Assignment: Among the entries below, one stretch runs from the line that contains "The width and height of the screenshot is (450, 380)." through the line that contains "Given: Click the word Zamfara". Repeat that stretch exactly, ends included, and only that.

━━ Input records ━━

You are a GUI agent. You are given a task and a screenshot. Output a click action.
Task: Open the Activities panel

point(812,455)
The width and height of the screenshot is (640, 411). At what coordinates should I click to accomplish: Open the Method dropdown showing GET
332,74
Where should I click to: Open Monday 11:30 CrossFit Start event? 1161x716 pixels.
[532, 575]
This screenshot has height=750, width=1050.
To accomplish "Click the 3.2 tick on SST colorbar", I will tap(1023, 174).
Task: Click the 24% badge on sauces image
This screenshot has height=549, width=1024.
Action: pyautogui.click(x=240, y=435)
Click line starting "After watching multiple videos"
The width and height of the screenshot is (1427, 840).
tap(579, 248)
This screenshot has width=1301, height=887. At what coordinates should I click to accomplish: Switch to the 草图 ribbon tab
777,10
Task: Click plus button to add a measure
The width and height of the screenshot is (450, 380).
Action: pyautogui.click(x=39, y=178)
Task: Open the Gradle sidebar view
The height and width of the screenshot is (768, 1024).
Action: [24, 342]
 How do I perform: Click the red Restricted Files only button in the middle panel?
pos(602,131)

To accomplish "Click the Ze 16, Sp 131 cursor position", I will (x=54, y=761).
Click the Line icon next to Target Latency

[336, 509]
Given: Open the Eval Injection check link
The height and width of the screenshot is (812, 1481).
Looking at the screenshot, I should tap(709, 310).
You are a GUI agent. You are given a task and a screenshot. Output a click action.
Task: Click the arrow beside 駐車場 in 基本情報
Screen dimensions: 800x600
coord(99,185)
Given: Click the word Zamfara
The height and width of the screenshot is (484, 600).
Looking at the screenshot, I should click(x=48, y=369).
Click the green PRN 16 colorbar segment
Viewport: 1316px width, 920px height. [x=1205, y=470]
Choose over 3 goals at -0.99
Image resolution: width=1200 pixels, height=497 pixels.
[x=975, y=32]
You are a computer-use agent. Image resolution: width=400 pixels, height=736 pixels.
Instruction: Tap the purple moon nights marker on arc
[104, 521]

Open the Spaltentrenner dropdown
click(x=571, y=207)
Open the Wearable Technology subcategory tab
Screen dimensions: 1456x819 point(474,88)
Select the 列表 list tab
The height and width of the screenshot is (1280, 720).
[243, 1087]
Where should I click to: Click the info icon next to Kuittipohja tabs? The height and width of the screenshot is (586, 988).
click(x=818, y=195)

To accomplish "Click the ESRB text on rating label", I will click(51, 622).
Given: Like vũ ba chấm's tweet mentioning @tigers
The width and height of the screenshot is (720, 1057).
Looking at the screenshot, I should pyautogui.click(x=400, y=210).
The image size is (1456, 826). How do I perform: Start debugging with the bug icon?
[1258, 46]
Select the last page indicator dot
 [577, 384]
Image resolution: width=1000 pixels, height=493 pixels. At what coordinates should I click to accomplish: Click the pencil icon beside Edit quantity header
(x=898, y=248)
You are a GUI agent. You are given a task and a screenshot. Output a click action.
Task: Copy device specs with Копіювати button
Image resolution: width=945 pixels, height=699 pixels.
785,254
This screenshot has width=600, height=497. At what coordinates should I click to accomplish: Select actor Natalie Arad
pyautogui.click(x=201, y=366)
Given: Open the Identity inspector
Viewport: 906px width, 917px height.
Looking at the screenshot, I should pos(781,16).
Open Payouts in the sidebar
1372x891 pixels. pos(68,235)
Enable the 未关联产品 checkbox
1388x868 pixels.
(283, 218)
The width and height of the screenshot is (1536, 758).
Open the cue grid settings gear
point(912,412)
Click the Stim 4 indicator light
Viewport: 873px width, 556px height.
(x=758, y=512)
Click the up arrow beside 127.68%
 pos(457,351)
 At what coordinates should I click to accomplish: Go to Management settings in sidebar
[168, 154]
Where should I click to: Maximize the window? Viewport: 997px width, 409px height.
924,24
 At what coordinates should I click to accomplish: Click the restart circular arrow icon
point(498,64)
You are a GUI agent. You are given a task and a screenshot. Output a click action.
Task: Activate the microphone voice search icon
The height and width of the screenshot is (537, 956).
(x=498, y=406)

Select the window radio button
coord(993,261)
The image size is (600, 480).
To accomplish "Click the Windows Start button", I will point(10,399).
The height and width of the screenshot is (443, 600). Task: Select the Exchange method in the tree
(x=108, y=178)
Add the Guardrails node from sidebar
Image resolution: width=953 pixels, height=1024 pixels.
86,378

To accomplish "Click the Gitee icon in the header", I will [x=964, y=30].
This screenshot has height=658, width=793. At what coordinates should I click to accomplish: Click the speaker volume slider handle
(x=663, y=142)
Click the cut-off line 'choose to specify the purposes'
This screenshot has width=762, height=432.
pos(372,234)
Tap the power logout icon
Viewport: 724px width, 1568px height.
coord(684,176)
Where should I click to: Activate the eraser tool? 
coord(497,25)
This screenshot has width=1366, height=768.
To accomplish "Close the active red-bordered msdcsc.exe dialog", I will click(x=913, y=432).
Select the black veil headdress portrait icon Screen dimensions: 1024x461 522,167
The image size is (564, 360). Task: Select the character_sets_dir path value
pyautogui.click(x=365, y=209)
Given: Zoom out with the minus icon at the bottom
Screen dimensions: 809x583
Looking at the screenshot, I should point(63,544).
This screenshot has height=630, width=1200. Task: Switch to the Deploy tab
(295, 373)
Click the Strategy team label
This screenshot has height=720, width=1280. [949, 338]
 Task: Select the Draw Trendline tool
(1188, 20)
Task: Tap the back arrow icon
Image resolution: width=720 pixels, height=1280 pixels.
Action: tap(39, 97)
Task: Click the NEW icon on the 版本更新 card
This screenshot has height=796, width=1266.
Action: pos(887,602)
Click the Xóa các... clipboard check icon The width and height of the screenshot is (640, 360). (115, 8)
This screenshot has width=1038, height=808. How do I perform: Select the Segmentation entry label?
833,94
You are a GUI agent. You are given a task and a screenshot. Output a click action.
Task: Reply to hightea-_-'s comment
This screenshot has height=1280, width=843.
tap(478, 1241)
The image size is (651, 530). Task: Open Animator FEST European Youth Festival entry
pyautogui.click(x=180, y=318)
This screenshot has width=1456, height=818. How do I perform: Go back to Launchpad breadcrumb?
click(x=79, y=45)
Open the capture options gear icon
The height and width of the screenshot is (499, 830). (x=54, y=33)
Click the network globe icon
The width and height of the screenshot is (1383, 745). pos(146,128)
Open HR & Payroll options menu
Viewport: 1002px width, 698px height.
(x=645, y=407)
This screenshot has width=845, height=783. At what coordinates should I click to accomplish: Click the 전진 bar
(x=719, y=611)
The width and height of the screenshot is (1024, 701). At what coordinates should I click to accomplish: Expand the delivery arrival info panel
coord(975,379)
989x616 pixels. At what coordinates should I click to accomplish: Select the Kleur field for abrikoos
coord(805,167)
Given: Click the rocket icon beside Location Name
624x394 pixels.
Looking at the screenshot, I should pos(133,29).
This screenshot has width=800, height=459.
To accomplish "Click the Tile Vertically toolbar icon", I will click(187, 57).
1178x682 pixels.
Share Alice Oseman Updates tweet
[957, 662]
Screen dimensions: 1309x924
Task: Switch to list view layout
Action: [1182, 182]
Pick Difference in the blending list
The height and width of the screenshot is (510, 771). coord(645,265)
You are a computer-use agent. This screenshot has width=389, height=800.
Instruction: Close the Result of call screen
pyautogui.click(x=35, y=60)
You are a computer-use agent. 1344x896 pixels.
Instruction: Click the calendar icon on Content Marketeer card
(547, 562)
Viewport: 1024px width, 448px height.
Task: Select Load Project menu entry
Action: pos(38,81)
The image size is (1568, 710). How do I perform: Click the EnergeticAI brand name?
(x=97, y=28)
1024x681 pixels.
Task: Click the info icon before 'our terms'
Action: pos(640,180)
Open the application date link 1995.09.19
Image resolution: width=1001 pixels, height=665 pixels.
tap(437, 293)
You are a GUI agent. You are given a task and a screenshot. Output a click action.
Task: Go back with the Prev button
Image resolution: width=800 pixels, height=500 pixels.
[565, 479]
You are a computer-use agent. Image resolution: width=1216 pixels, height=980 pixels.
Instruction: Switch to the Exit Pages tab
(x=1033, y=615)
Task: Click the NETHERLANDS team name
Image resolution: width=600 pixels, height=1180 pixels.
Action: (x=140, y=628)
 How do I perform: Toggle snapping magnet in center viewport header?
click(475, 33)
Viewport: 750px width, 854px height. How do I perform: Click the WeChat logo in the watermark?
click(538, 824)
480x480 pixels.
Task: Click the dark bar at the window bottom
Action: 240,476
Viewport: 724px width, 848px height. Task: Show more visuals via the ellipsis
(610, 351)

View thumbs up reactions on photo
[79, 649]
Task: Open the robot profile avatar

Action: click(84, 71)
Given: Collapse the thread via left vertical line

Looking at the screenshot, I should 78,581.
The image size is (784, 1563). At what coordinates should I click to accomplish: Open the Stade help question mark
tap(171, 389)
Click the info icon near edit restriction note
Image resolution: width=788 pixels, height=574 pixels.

━━━

Reply:
The width and height of the screenshot is (450, 380).
Action: pyautogui.click(x=39, y=178)
Task: Open the Gradle sidebar view
The height and width of the screenshot is (768, 1024).
Action: [24, 342]
 How do I perform: Click the red Restricted Files only button in the middle panel?
pos(602,131)

To accomplish "Click the Ze 16, Sp 131 cursor position", I will (x=54, y=761).
Click the Line icon next to Target Latency

[336, 509]
Given: Open the Eval Injection check link
The height and width of the screenshot is (812, 1481).
Looking at the screenshot, I should tap(709, 310).
You are a GUI agent. You are given a task and a screenshot. Output a click action.
Task: Click the arrow beside 駐車場 in 基本情報
Screen dimensions: 800x600
coord(99,185)
Given: Click the word Zamfara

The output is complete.